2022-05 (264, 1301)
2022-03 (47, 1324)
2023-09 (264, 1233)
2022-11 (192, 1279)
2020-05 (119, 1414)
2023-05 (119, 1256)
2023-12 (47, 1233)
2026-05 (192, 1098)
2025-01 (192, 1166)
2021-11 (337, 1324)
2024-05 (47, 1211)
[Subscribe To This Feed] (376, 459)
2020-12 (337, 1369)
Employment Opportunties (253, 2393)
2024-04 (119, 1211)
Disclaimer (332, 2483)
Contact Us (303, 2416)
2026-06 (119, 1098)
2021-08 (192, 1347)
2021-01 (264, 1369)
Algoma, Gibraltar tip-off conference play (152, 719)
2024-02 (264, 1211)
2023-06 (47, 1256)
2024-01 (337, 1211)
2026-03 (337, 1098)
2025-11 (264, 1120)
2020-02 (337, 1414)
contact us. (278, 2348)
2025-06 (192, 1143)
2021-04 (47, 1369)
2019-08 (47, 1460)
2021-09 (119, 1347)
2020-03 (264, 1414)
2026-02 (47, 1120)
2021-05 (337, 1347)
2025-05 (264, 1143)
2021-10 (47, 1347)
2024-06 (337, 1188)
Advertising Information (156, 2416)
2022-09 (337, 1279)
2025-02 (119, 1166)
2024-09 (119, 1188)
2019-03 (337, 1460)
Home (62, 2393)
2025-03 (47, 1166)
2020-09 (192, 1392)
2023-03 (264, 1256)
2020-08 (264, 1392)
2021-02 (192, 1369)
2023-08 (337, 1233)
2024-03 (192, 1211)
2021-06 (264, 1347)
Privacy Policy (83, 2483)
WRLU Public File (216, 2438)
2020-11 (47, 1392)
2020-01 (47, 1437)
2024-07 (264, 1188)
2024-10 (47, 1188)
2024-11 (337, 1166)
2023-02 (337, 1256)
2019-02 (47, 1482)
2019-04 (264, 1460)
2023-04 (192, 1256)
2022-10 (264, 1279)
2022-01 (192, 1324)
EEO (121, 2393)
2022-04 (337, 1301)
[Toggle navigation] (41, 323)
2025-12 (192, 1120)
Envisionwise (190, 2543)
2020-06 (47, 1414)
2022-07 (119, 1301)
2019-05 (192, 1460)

◇ ◇ ◇ ◇ ◇ ◇ ◇

- [What you will do]
Each entry above should be retyped exactly, with nothing missed.

- [Answer for this exercise]
2022-05 (264, 1301)
2022-03 (47, 1324)
2023-09 (264, 1233)
2022-11 (192, 1279)
2020-05 (119, 1414)
2023-05 (119, 1256)
2023-12 (47, 1233)
2026-05 (192, 1098)
2025-01 (192, 1166)
2021-11 (337, 1324)
2024-05 (47, 1211)
[Subscribe To This Feed] (376, 459)
2020-12 (337, 1369)
Employment Opportunties (253, 2393)
2024-04 (119, 1211)
Disclaimer (332, 2483)
Contact Us (303, 2416)
2026-06 (119, 1098)
2021-08 (192, 1347)
2021-01 (264, 1369)
Algoma, Gibraltar tip-off conference play (152, 719)
2024-02 (264, 1211)
2023-06 (47, 1256)
2024-01 (337, 1211)
2026-03 (337, 1098)
2025-11 (264, 1120)
2020-02 (337, 1414)
contact us. (278, 2348)
2025-06 (192, 1143)
2021-04 (47, 1369)
2019-08 (47, 1460)
2021-09 (119, 1347)
2020-03 (264, 1414)
2026-02 (47, 1120)
2021-05 (337, 1347)
2025-05 (264, 1143)
2021-10 (47, 1347)
2024-06 (337, 1188)
Advertising Information (156, 2416)
2022-09 (337, 1279)
2025-02 (119, 1166)
2024-09 (119, 1188)
2019-03 (337, 1460)
Home (62, 2393)
2025-03 (47, 1166)
2020-09 (192, 1392)
2023-03 (264, 1256)
2020-08 (264, 1392)
2021-02 (192, 1369)
2023-08 (337, 1233)
2024-03 (192, 1211)
2021-06 (264, 1347)
Privacy Policy (83, 2483)
WRLU Public File (216, 2438)
2020-11 (47, 1392)
2020-01 (47, 1437)
2024-07 (264, 1188)
2024-10 (47, 1188)
2024-11 (337, 1166)
2023-02 (337, 1256)
2019-02 (47, 1482)
2019-04 (264, 1460)
2023-04 (192, 1256)
2022-10 (264, 1279)
2022-01 (192, 1324)
EEO (121, 2393)
2022-04 (337, 1301)
[Toggle navigation] (41, 323)
2025-12 (192, 1120)
Envisionwise (190, 2543)
2020-06 (47, 1414)
2022-07 (119, 1301)
2019-05 (192, 1460)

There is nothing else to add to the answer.